▶ WORK TO COMPLETE
How many lines of the data include the string "name"? State the number and nothing else.

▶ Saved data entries

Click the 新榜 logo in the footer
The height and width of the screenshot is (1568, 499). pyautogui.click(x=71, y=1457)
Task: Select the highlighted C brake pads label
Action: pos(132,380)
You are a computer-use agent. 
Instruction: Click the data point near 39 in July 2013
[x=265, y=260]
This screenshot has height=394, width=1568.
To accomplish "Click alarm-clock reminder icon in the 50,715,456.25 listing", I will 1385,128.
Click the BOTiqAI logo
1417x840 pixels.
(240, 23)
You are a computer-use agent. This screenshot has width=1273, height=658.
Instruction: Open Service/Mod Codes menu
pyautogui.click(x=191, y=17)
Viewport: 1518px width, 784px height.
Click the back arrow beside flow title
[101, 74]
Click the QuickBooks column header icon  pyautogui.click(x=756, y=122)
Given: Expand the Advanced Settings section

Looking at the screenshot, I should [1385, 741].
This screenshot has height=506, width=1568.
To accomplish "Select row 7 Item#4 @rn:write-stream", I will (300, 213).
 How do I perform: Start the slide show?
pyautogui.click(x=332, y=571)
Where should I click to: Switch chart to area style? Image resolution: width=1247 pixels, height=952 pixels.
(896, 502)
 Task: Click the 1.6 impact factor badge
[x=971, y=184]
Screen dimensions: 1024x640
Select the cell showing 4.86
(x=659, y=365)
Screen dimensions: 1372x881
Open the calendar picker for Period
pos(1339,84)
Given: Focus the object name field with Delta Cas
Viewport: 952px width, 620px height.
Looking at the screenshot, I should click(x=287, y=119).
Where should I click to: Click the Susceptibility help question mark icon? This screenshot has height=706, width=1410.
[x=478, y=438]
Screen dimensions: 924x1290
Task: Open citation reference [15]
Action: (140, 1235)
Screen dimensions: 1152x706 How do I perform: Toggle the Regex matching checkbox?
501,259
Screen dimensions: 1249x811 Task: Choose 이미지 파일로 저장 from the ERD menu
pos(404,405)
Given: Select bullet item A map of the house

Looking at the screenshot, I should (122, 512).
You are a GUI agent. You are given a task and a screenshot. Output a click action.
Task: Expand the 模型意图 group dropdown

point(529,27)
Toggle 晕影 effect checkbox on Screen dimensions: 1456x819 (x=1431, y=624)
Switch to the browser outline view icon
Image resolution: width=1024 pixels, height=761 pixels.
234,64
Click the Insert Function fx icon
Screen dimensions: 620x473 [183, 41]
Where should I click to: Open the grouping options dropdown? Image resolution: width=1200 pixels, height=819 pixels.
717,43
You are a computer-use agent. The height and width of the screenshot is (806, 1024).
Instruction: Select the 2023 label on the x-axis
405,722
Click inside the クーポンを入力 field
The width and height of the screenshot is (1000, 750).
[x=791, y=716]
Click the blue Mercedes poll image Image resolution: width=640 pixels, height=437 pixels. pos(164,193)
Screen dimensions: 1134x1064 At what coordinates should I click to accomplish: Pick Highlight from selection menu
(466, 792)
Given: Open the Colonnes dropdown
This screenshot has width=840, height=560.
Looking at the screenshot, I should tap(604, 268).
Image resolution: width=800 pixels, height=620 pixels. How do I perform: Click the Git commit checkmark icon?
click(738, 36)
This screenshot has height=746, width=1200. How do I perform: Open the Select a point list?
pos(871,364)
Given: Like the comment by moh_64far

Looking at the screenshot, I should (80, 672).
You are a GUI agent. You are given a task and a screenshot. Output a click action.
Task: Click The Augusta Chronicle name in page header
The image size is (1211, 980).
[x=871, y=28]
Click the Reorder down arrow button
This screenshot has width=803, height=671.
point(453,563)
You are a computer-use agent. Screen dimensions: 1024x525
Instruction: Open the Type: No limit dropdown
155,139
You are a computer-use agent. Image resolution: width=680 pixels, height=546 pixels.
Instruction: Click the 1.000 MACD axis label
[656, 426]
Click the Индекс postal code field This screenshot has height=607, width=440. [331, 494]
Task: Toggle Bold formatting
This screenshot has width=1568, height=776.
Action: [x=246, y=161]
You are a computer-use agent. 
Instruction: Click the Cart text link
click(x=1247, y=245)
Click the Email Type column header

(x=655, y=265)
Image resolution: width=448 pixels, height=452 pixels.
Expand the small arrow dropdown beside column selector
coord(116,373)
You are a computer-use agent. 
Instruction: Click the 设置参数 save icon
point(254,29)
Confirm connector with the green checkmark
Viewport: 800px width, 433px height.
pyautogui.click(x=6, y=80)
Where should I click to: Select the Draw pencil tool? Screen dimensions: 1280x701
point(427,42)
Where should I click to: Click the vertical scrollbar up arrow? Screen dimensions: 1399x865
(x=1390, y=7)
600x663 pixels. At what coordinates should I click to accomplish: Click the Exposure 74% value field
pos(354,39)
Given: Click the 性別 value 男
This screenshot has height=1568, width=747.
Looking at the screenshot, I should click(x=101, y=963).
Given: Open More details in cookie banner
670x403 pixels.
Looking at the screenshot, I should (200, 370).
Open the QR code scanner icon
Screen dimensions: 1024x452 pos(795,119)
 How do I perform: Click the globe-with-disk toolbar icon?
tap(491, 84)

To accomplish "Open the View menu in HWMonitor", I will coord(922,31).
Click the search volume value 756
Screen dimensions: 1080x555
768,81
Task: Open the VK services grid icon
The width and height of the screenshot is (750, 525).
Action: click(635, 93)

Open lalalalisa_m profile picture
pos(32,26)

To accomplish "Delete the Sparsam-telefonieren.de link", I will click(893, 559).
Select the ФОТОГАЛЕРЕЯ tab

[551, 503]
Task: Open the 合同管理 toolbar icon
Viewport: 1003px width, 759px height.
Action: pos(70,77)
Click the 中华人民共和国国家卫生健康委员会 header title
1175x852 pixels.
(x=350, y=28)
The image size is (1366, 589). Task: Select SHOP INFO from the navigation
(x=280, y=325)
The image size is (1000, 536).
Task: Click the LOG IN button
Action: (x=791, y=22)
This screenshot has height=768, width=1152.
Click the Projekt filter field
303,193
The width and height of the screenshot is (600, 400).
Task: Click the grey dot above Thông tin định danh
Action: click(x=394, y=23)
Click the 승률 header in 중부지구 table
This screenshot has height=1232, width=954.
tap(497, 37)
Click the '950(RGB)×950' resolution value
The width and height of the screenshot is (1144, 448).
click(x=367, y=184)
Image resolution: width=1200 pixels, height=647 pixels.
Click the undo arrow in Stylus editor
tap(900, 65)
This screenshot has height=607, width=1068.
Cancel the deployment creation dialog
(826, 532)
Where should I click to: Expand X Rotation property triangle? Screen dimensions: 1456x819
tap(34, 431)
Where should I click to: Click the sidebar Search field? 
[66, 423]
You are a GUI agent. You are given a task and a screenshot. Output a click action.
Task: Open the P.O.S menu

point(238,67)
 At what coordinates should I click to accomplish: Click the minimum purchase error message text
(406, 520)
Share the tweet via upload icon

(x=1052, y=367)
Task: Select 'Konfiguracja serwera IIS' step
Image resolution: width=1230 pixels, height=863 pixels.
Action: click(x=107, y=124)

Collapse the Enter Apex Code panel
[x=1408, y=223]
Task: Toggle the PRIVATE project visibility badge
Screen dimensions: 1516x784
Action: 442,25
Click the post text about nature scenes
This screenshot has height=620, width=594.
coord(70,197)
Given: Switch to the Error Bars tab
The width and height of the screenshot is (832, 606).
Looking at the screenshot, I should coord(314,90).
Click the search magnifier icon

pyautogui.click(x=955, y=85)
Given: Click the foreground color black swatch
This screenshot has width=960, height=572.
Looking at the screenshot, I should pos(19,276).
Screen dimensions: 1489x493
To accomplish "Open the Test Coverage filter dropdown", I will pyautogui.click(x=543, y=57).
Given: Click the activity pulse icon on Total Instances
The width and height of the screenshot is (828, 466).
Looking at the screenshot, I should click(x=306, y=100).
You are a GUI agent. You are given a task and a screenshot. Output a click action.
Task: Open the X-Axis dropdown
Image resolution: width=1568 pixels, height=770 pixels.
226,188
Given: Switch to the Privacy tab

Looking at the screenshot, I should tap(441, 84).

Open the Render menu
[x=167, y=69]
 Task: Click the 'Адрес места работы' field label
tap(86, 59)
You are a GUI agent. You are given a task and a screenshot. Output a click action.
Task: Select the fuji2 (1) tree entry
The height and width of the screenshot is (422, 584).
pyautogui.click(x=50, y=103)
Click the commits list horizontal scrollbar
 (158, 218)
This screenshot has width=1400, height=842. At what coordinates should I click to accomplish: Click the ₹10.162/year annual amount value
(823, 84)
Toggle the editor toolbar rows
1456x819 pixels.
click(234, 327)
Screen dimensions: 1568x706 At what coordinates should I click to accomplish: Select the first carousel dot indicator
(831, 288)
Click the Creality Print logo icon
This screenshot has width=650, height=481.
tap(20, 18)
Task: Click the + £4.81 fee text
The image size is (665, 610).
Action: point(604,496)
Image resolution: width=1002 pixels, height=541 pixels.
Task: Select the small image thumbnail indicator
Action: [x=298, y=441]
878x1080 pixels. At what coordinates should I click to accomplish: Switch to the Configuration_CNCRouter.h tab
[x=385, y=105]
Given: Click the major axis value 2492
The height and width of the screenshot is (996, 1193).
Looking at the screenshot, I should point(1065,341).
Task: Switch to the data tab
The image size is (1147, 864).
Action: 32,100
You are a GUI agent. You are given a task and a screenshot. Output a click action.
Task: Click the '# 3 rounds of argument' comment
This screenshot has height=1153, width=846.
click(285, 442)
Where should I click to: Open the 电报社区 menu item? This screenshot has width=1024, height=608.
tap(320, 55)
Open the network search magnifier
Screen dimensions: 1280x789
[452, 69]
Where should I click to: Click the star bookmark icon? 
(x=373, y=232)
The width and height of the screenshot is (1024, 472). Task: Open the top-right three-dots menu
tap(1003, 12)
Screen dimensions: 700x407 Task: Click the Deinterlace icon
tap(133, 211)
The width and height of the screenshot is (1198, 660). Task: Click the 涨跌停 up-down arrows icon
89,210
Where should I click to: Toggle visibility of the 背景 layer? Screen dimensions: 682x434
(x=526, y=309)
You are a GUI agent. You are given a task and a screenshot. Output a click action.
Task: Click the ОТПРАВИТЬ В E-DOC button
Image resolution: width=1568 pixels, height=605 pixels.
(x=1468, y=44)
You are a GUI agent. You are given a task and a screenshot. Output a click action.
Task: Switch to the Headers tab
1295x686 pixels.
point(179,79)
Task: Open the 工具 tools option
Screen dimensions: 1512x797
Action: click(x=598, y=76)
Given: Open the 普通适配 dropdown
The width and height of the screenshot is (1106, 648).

▶ RESULT OF THIS EXERCISE
2